- PROBLEM REQUIREMENTS -
Only the lines from the one bearing "This screenshot has height=840, width=1420." through the end of the entries should be output, exactly as they stand, and pictures should be skipped.

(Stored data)
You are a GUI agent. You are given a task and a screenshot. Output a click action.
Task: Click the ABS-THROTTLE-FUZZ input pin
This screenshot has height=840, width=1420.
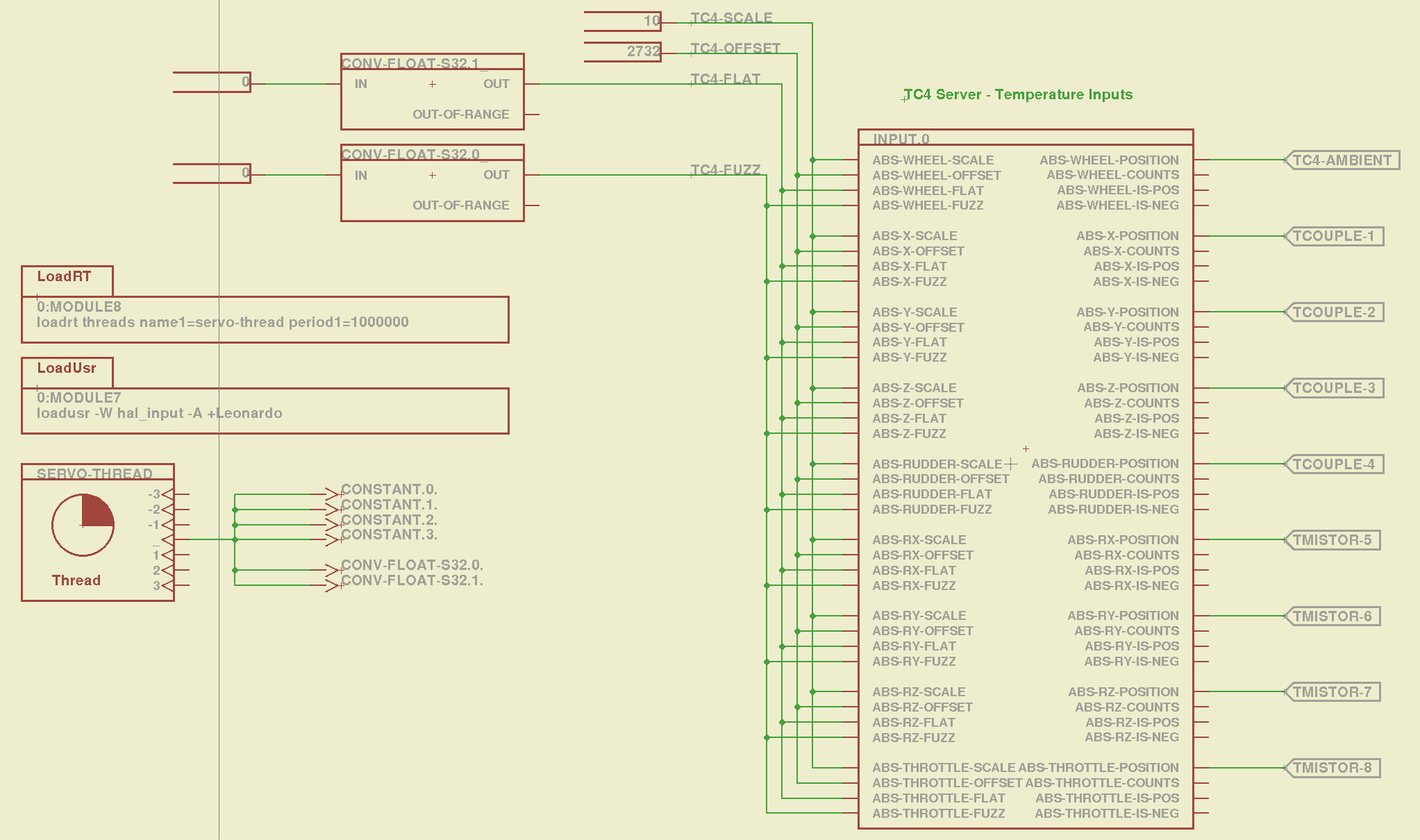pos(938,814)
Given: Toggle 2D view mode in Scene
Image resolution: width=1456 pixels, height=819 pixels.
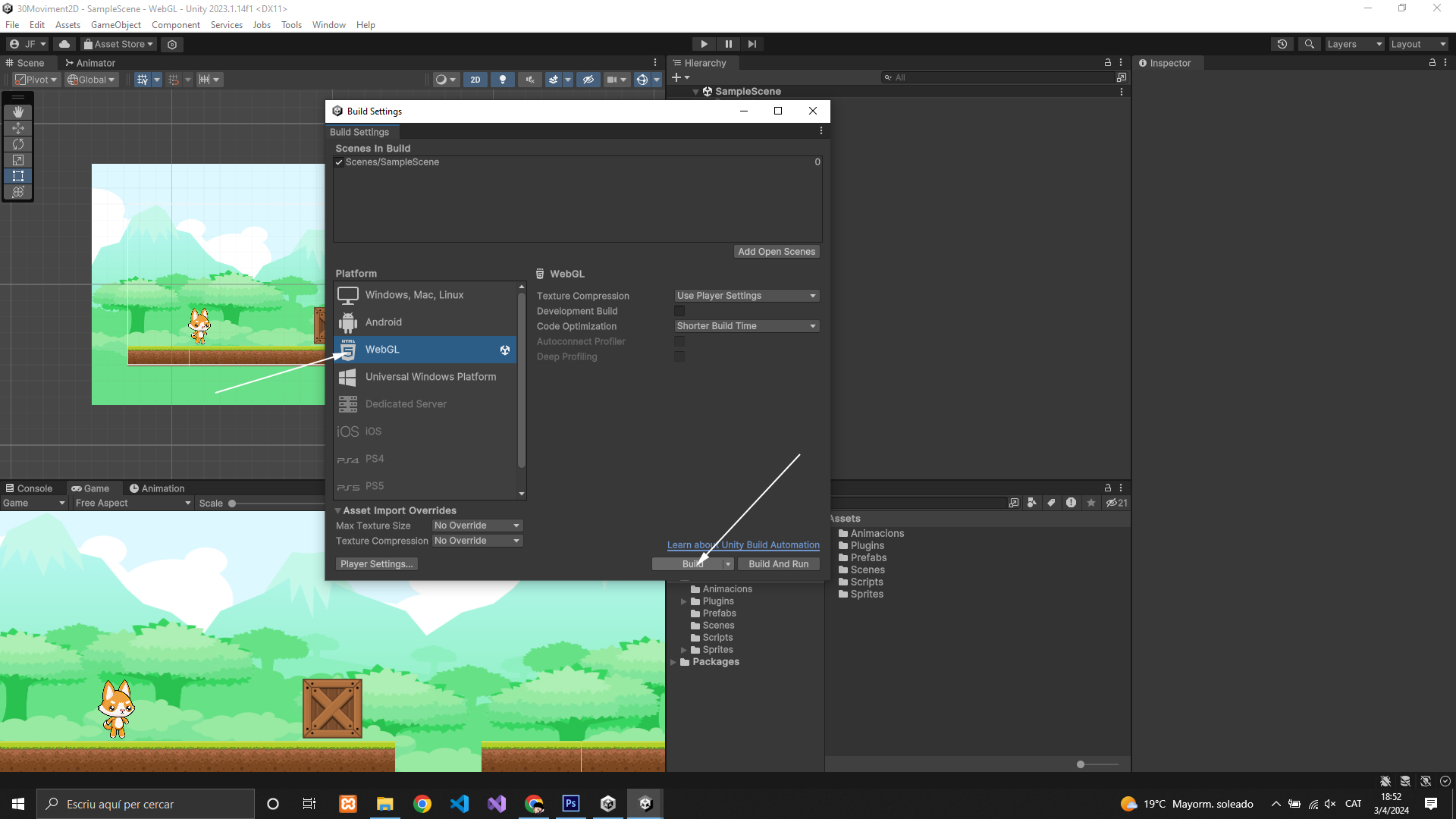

- TASK RESPONSE -
This screenshot has height=840, width=1420.
pos(938,814)
Given: Toggle 2D view mode in Scene
Image resolution: width=1456 pixels, height=819 pixels.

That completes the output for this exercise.